樱桃病毒A外壳蛋白基因克隆及其原核表达

为制备樱桃病毒A(Cherry virus A，CVA)抗血清，克隆CVA外壳蛋白基因(CP)，构建原核表达载体，优化蛋白表达条件。根据CVA全基因组序列(NC_003689.1)设计特异引物，RT-PCR方法扩增CVA外壳蛋白基因，克隆、测序，构建原核表达载体pET30a-CVACP，转化大肠杆菌BL21(DE3)株系，采用异丙基-β-D-硫代半乳糖苷(IPTG)诱导重组蛋白表达。序列分析显示，该区段长为603 bp，编码201个氨基酸，与法国分离物PF(HQ267856.1)的同源性为96.8%，与印度分离物JKSPMi-5(FN669548.1)同源性为86.3%。
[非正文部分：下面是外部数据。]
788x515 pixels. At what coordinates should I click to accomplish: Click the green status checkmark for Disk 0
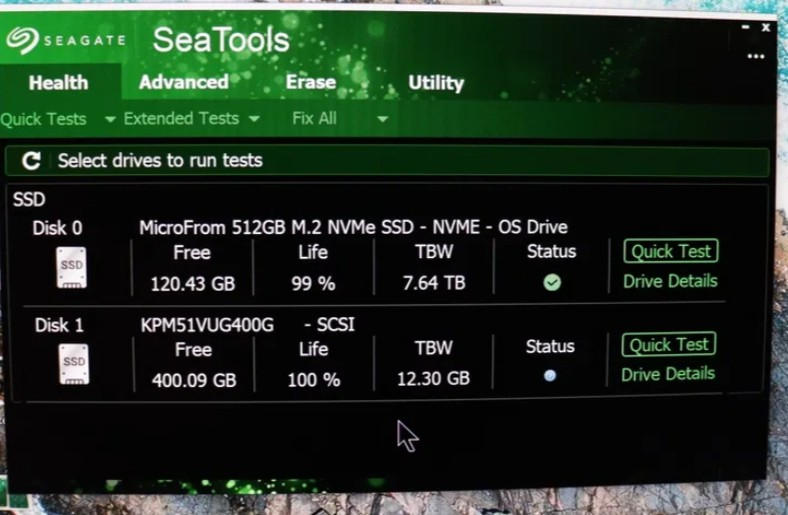click(x=551, y=283)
成功构建了原核表达载体pET30a-CVACP，SDS-PAGE电泳分析显示，转pET30a-CVACP载体的BL21(DE3)菌株表达分子量约24 kDa的重组蛋白，该重组蛋白在37℃、1.5 mmol/L IPTG、诱导4 h条件下表达量最大。

Cloning and Prokaryotic Expressing of Coat Protein Gene of Cherry Virus A

In order to prepare the special antiserum of cherry virus A, the coat protein gene of CVA was cloned, the prokaryotic expression vector was constructed and the expression condition was optimized. According to the complete genome sequence of CVA in Genbank （NC_003689.1）, specific primers were designed to amplify the coding region of coat protein by RT-PCR, the PCR products were cloned and sequenced. The prokaryotic expression vector pET30a-CVACP was constructed and transformed into E.coli BL21 （DE3）. Isopropyl-β-D- thiogalactopyranoside （IPTG） was used to induce expression of recombinant protein. Sequence analysis showed that the amplicons included 603 bp nucleotides, encoding 201 amino acids. There were 96.8% identical with the isolate PF （HQ267856.1） from France and 86.3% identical with the isolate JKSPMi-5 （FN669548.1） from India. The prokaryotic expression vector pET30a-CVACP was constructed successfully, SDS-PAGE analysis showed that a specific recombinant protein of approximately 24 kDa was induced in the BL21 （DE3） which the prokaryotic expression vector pET30a-CVACP was transformed into and the optimized expression condition was 37℃, and 1.5 mmol/L IPTG with 4 hours.